◆ TASK INSTRUCTIONS ◆
Give back exactly the stretch of data below from the line holding "Task: Expand the Filter panel" through the line holding "Open the SQL query window icon", both ends included, and leave the remaining lines out.

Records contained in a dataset
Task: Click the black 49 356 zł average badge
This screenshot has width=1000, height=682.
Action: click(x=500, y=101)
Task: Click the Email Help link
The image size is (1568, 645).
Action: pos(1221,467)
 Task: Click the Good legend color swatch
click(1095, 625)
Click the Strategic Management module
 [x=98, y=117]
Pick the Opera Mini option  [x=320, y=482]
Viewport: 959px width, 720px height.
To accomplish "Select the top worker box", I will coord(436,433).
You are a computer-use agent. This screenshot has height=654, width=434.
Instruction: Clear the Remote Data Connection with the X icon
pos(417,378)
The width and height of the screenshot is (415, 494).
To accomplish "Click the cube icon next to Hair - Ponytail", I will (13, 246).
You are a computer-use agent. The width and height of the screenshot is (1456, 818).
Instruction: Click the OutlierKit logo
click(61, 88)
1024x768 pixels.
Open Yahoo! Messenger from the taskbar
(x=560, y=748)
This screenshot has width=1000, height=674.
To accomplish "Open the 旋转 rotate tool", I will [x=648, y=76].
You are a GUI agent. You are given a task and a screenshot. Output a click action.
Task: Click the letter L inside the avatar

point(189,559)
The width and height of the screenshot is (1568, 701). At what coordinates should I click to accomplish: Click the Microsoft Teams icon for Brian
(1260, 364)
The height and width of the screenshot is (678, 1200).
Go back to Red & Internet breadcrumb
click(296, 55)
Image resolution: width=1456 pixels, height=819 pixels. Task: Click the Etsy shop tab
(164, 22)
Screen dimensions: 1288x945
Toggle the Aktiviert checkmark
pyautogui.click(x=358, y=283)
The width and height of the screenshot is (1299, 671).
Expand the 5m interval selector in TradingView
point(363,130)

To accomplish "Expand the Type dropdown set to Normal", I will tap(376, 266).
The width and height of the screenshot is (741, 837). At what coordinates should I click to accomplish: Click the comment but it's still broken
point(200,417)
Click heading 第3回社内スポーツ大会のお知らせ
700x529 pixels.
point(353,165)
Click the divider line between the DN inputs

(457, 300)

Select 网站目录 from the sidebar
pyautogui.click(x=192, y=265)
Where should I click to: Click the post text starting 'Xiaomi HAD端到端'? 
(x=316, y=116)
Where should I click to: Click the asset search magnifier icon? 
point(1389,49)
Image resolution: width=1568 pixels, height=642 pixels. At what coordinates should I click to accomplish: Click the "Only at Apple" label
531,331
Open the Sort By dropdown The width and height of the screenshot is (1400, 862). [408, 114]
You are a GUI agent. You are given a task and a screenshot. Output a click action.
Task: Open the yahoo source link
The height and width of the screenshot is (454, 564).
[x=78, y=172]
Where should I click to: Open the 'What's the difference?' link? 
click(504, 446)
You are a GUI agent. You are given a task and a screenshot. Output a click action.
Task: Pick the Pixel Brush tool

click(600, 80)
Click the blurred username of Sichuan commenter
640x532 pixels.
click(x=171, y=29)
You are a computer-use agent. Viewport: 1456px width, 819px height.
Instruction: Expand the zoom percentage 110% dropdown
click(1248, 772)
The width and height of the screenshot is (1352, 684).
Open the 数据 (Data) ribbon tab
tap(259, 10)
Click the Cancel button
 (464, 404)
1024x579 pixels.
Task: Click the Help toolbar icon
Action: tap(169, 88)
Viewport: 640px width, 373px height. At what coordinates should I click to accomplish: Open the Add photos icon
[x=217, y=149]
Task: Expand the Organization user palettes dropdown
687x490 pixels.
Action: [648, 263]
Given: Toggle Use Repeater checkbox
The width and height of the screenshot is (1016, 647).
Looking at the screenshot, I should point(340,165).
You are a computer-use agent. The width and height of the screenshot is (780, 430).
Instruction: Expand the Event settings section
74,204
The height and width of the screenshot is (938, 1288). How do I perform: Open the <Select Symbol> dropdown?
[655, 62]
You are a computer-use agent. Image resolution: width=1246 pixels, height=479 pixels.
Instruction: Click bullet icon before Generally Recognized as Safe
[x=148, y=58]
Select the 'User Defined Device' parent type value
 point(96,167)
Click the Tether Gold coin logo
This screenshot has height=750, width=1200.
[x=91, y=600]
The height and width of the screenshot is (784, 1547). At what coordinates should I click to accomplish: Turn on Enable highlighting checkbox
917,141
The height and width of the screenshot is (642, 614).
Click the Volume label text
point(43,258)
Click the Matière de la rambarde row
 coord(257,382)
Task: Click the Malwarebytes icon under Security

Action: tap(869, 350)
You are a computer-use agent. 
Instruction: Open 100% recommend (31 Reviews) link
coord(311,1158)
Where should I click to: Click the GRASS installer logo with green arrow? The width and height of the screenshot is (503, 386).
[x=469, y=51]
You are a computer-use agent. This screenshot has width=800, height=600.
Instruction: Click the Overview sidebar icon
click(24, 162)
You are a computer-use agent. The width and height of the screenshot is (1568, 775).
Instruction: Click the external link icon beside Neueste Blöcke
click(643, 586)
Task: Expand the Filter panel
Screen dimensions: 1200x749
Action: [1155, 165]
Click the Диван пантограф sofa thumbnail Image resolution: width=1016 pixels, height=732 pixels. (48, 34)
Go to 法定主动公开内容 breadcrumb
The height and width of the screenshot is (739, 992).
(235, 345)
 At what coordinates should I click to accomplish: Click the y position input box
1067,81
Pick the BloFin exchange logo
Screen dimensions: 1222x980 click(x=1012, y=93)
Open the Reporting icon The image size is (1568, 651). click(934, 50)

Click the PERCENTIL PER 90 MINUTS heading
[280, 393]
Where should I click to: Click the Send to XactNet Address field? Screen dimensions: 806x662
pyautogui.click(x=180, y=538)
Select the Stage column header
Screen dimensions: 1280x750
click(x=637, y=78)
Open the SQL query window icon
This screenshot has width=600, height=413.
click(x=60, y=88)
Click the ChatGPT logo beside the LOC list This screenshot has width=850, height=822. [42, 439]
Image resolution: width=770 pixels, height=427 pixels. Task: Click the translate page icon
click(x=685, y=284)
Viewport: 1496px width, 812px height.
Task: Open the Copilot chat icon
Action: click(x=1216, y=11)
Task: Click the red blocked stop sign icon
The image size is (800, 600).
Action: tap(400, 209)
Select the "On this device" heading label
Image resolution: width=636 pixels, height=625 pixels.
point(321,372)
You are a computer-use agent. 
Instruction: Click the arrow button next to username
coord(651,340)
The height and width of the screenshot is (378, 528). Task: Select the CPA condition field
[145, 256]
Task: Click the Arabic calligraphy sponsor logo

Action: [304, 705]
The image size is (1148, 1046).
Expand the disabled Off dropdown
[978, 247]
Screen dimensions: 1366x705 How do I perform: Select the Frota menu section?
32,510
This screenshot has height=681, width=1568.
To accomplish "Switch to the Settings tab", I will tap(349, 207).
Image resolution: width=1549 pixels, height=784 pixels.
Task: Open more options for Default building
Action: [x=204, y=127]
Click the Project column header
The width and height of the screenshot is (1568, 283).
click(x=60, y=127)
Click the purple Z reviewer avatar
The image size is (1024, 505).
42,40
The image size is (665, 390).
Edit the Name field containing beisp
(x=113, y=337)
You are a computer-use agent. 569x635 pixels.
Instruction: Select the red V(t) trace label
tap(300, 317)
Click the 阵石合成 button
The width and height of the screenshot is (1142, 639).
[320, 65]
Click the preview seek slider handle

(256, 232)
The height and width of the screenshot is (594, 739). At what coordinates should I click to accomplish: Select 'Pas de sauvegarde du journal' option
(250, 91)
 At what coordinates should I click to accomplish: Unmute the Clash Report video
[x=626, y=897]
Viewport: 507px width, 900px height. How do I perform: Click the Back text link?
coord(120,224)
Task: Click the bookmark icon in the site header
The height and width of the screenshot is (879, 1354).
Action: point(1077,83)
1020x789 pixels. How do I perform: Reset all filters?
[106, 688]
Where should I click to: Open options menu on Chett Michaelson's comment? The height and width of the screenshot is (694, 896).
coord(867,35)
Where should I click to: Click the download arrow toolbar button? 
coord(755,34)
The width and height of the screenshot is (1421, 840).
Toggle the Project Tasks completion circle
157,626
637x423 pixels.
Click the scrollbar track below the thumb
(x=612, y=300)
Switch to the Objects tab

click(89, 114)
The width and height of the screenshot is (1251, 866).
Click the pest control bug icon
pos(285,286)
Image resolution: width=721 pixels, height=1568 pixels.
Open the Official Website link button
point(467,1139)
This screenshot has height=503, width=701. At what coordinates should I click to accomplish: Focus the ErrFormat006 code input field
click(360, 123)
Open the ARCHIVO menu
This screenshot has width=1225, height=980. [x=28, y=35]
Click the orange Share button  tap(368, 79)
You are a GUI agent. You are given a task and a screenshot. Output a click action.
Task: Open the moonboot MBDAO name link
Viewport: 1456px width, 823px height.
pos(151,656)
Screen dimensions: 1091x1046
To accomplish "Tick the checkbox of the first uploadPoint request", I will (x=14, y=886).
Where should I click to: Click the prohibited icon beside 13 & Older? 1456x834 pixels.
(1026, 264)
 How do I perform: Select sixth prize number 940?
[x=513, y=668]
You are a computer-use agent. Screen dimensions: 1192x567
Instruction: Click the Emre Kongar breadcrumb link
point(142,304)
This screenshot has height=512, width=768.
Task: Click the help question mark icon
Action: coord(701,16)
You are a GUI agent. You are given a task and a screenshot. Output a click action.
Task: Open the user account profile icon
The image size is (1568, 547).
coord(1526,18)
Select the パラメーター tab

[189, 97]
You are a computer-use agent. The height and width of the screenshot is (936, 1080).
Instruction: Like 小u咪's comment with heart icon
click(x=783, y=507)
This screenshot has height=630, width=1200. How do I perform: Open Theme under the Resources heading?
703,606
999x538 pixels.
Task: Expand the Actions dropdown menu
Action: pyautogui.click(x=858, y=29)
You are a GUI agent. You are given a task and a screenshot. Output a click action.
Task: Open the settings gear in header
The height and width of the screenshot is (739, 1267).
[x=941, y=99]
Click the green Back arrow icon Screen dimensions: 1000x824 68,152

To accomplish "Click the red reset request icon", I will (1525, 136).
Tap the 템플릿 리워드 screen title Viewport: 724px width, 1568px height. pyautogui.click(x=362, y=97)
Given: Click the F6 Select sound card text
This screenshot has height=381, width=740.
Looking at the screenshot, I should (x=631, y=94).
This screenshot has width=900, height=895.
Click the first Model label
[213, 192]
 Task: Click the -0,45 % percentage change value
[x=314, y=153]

◆ PROBLEM SOLUTION ◆
Task: Expand the Filter panel
Screen dimensions: 1200x749
Action: [1155, 165]
Click the Диван пантограф sofa thumbnail Image resolution: width=1016 pixels, height=732 pixels. (48, 34)
Go to 法定主动公开内容 breadcrumb
The height and width of the screenshot is (739, 992).
(235, 345)
 At what coordinates should I click to accomplish: Click the y position input box
1067,81
Pick the BloFin exchange logo
Screen dimensions: 1222x980 click(x=1012, y=93)
Open the Reporting icon The image size is (1568, 651). click(934, 50)

Click the PERCENTIL PER 90 MINUTS heading
[280, 393]
Where should I click to: Click the Send to XactNet Address field? Screen dimensions: 806x662
pyautogui.click(x=180, y=538)
Select the Stage column header
Screen dimensions: 1280x750
click(x=637, y=78)
Open the SQL query window icon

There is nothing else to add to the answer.